Stored items:
· · · · ·

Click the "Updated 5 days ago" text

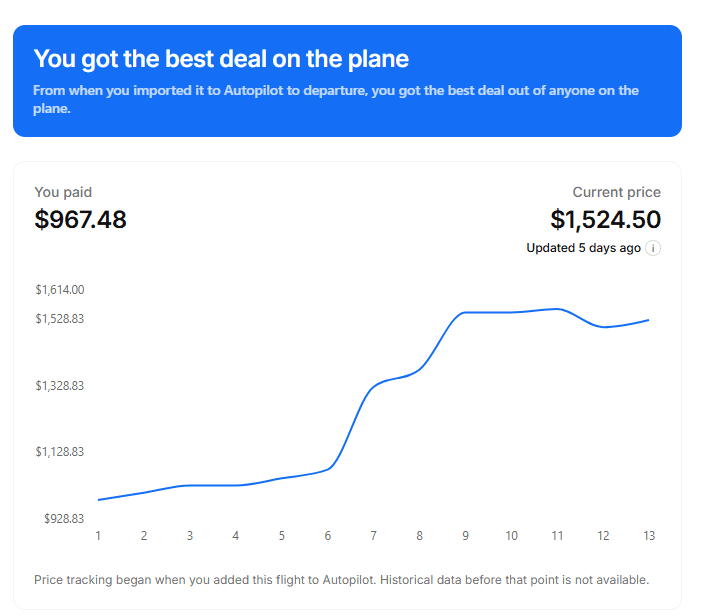(583, 248)
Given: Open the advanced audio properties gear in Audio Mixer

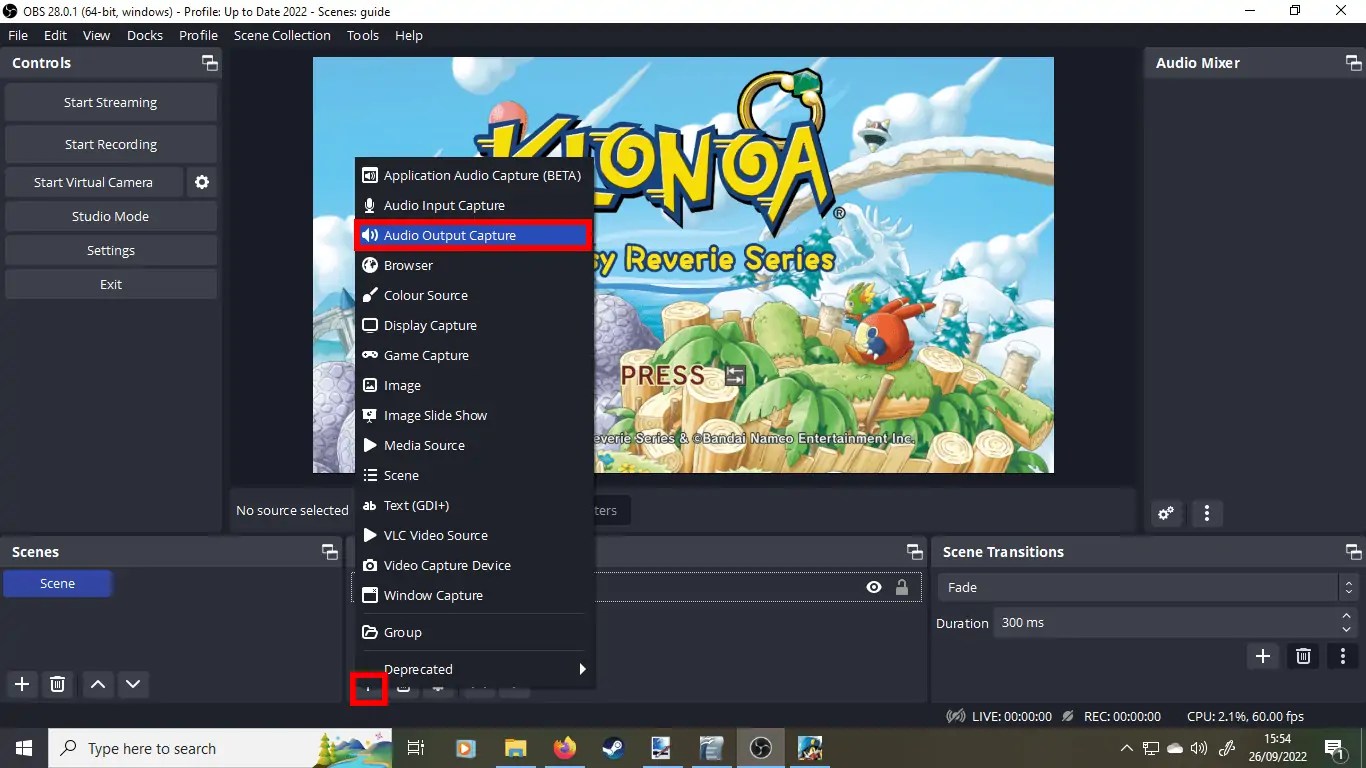Looking at the screenshot, I should coord(1166,513).
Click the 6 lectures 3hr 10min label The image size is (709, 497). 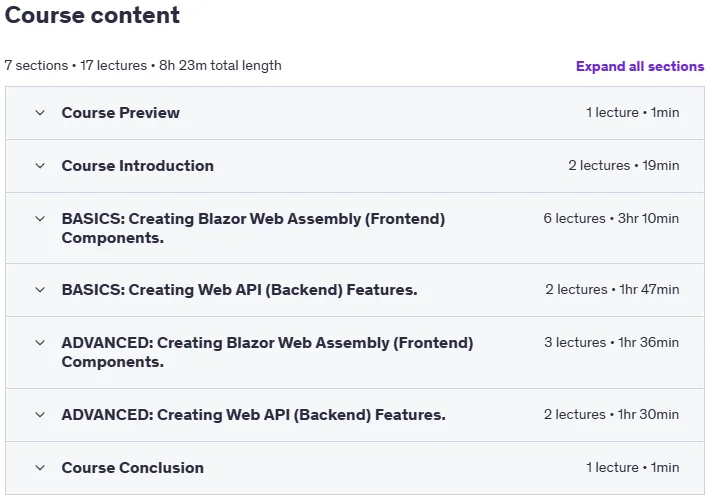point(611,218)
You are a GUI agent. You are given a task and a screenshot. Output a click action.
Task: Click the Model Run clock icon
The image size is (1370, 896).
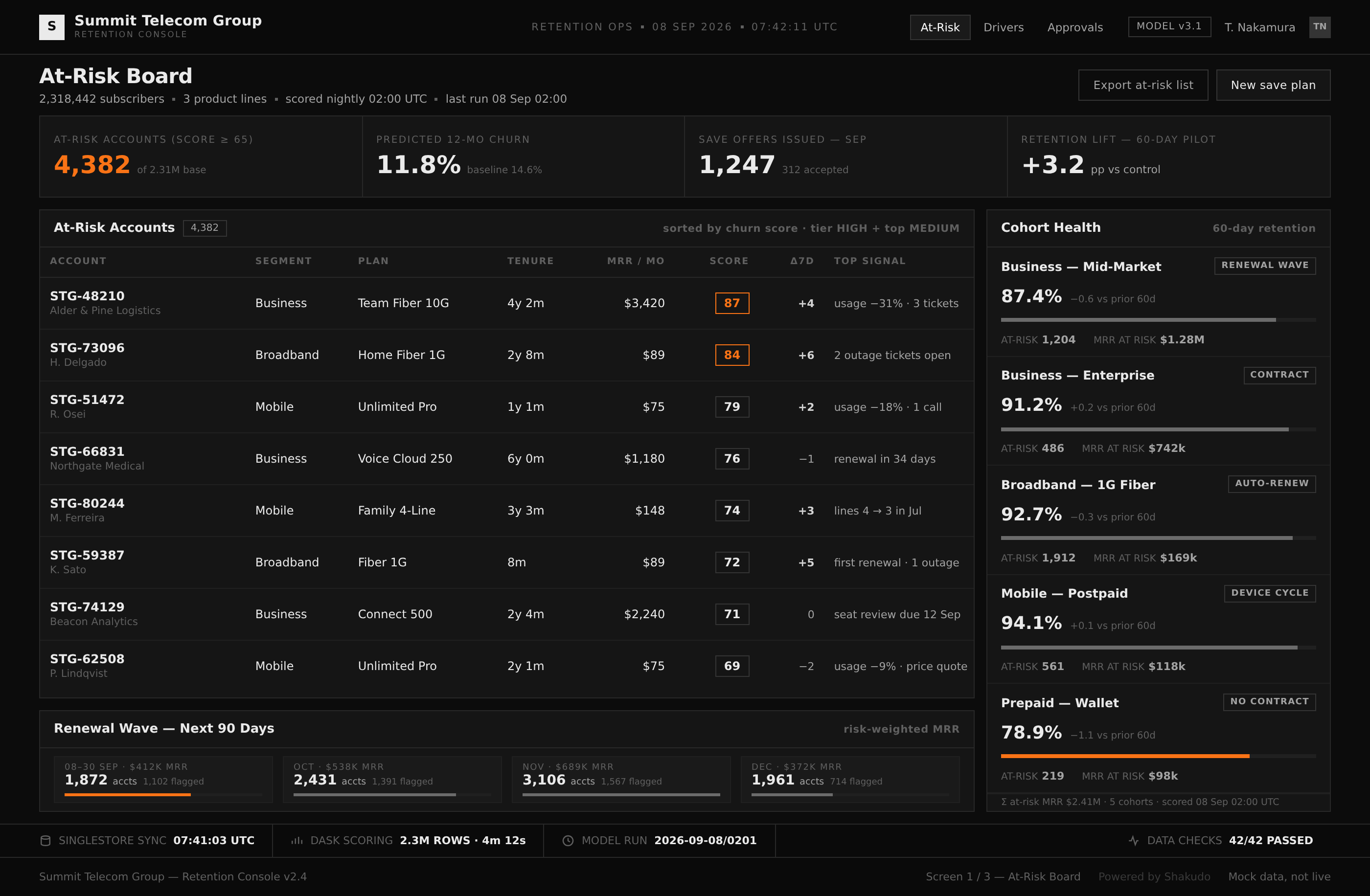(x=568, y=840)
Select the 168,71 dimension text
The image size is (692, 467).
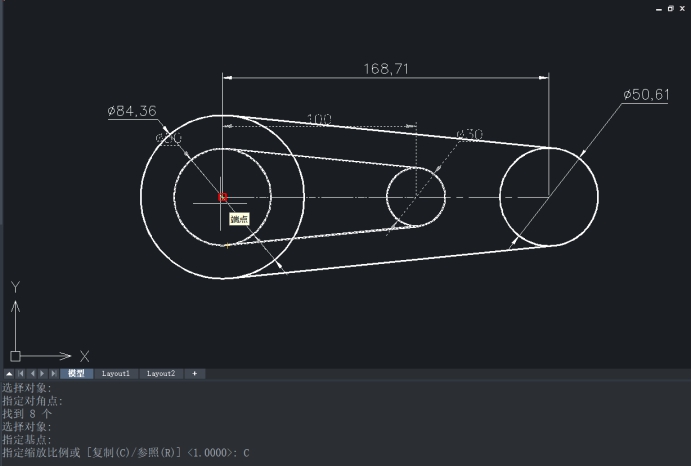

· · · · ·

WORK TO BE COMPLETED: Beginning with the line that contains "The image size is (1370, 896)." and ending with the last line of the data above, output those lines exactly and nothing more, without any pictures.

ANSWER FOR THIS EXERCISE:
The image size is (1370, 896).
(x=568, y=840)
Select the 168,71 dimension text
The image size is (692, 467).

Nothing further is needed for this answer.